■ SOURCE MATERIAL ■
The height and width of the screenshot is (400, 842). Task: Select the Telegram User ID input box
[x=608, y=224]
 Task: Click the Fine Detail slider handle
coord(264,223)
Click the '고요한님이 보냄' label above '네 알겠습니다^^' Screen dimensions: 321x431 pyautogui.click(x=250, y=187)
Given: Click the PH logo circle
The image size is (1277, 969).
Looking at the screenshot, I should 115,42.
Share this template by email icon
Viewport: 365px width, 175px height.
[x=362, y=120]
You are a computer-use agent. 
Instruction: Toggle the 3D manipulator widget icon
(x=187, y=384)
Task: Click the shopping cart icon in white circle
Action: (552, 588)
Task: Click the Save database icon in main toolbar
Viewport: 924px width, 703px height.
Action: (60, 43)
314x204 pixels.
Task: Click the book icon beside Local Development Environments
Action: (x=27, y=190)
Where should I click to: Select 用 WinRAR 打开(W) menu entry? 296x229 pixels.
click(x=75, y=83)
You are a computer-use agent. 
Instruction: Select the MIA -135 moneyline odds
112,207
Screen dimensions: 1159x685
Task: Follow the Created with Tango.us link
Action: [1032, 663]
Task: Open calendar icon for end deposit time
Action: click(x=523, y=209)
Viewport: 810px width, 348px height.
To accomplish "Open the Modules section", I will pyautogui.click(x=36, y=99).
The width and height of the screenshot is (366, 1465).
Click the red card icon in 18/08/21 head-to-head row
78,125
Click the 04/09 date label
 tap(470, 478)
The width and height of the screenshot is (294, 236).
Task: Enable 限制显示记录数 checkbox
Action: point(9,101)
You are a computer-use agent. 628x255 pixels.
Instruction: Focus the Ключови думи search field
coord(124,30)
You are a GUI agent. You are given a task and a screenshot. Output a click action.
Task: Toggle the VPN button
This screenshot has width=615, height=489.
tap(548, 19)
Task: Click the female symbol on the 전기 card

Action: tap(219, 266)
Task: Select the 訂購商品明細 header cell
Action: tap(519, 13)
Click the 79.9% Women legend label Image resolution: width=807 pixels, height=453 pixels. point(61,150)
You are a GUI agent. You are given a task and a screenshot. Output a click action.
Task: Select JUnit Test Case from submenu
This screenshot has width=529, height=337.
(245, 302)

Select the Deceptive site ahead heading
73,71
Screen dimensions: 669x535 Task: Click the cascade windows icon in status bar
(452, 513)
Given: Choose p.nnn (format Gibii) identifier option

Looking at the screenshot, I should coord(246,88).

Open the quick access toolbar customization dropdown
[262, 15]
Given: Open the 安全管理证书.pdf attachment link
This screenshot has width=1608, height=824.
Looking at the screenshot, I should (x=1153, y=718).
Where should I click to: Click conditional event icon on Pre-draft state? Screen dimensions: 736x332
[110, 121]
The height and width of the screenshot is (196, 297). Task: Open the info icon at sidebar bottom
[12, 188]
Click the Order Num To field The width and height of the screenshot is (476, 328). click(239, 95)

■ WHAT IS REQUIRED ■
Would you transcribe, unchanged, every line of the material from the one containing "Open the quick" to the very end, including both, and nothing else?

■ RESPONSE BOX ■
Open the quick access toolbar customization dropdown
[262, 15]
Given: Open the 安全管理证书.pdf attachment link
This screenshot has width=1608, height=824.
Looking at the screenshot, I should (x=1153, y=718).
Where should I click to: Click conditional event icon on Pre-draft state? Screen dimensions: 736x332
[110, 121]
The height and width of the screenshot is (196, 297). Task: Open the info icon at sidebar bottom
[12, 188]
Click the Order Num To field The width and height of the screenshot is (476, 328). click(239, 95)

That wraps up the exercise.